▸ **Set problem**: Which lines of the items below contain the string "width"? Pick out each one and copy it in full.

▸ **Given entries**:
* START *

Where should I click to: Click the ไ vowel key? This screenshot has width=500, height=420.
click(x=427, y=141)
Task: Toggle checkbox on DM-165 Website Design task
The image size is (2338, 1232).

* END *
* START *

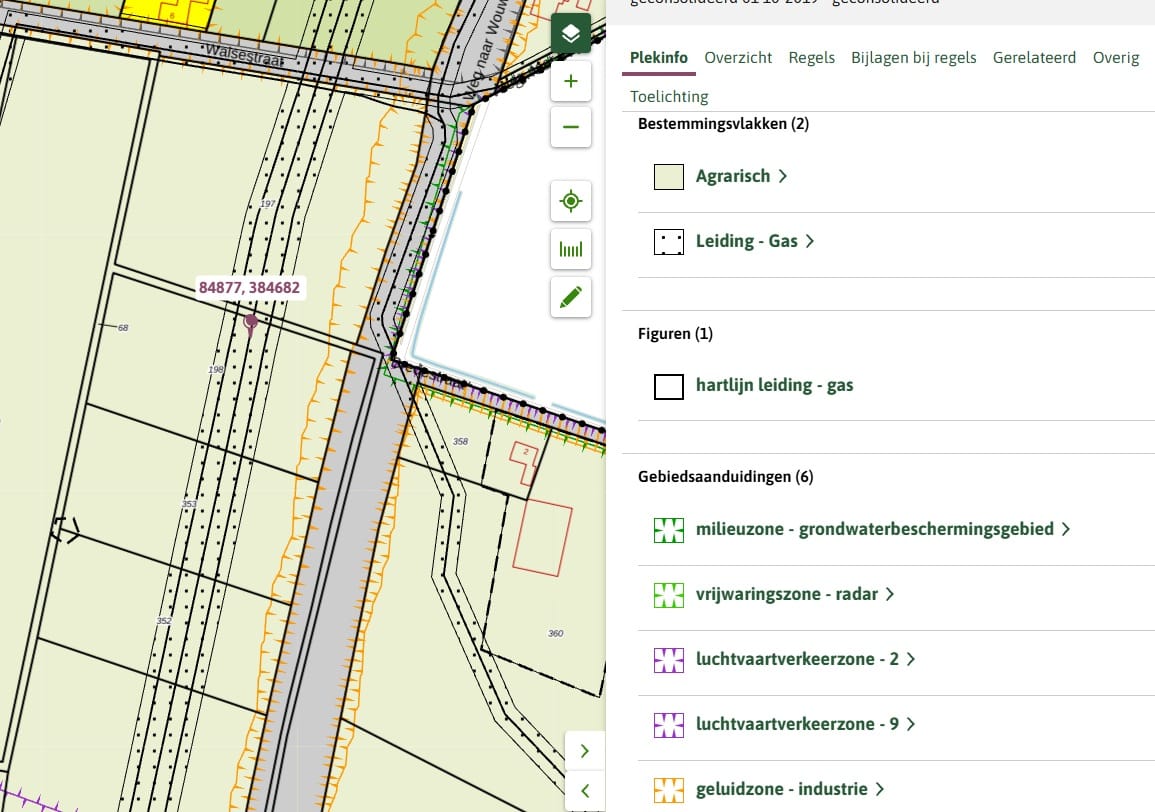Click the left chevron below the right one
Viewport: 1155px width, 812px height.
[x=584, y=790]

* END *

▸ **Answer to this exercise**:
Where should I click to: Click the ไ vowel key? This screenshot has width=500, height=420.
Viewport: 1155px width, 812px height.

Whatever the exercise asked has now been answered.